I need some answers. Feels like my man was a fall guy
— LeBron James (@KingJames) November 27, 2017
I need answers!!! WTF https://t.co/z39oNRQok0
— DWade (@DwyaneWade) November 27, 2017
O discurso oficial hoje é de que Lue será mantido e que o time precisa reagir. Sim, disso, até a Maria Clara, minha filha de dois anos, sabe. Mas é óbvio que lá nos bastidores, os jogadores já não suportam mais perder. Não estamos falando de um grupo de atletas acostumados com derrotas. São caras que acabaram de ser campeões do Leste pela terceira vez seguida. Vá lá. Desde o primeiro título dessa sequência, sobraram apenas J.R. Smith, Iman Shumpert, Tristan Thompson, Love e LeBron.

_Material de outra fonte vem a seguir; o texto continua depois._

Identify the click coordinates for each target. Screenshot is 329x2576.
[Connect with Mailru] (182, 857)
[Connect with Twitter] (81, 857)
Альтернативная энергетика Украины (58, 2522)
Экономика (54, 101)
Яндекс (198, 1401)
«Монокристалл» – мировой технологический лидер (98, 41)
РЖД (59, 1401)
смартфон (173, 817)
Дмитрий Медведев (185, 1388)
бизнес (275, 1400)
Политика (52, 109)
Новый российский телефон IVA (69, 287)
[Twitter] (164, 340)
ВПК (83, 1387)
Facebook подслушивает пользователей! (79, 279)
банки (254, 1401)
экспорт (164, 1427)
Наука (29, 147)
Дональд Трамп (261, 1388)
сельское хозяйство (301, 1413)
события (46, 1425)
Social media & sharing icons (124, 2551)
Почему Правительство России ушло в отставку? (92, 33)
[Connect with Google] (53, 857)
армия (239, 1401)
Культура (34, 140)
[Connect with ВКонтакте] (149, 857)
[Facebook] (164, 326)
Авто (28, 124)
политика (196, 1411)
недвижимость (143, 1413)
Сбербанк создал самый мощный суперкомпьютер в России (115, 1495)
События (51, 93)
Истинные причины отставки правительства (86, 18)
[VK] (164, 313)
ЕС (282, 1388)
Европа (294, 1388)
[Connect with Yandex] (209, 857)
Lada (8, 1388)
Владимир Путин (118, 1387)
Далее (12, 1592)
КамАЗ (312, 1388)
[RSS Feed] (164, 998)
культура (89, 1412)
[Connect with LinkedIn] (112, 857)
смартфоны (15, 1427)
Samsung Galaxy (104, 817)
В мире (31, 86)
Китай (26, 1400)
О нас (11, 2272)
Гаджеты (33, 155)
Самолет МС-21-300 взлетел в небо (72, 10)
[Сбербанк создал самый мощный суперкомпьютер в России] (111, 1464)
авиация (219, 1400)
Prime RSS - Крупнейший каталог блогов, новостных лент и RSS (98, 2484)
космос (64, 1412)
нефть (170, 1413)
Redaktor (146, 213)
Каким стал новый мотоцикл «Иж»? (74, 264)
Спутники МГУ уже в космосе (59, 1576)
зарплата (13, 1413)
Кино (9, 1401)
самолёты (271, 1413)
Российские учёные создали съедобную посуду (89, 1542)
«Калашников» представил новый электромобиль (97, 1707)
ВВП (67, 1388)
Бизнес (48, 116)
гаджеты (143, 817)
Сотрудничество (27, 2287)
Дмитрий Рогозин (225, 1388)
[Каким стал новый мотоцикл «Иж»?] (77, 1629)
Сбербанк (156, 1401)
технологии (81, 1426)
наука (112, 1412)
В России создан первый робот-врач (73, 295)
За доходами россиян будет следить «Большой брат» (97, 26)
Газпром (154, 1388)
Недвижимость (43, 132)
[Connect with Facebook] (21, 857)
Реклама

Mas Kyle Korver, Jeff Green, Rose e Wade foram para os playoffs em quase todos os anos. Portanto, são jogadores vencedores. O problema é que só isso não basta. Eles precisam de alguém com capacidade de mudar o time sem perder performance, sem depender exclusivamente de lampejos de James.
Existem muitos buracos no elenco. Não tem um pivô de ofício, além de Ante Zizic, que fez 12 partidas até aqui. Thompson é razoável na defesa e cumpre seu papel nos rebote ofensivos, mas só. Love sempre vai bem no ataque, mas entrega a paçoca do outro lado. Aliás, quem se importa com defesa nessa liga, não é mesmo? Levar 148 pontos em um jogo sem prorrogação é super normal.
Opções no mercado
Vamos lá. Nos últimos dias, George Hill, Lou Williams e DeAndre Jordan foram especulados. Mas quem o Cavs poderia ceder por qualquer um deles? Thompson pode até ser, mas seu salário (US$16.4 milhões, além de mais dois anos) não ajuda. Channing Frye é atrativo por conta de seu expirante de US$7.4 milhões e só. Quem vai querer Shumpert (tem opção em seu contrato até a próxima temporada) ou Smith (até 2019-20)?
Mesmo que Hill e Jordan pintem em Cleveland, o time seria competitivo o suficiente para ir até onde? Playoffs, ok. Final de conferência, pode até ser. Mas não é páreo para os melhores do Oeste.
É difícil imaginar algo para esta temporada, algo imediato. Não é impossível porque LeBron está lá.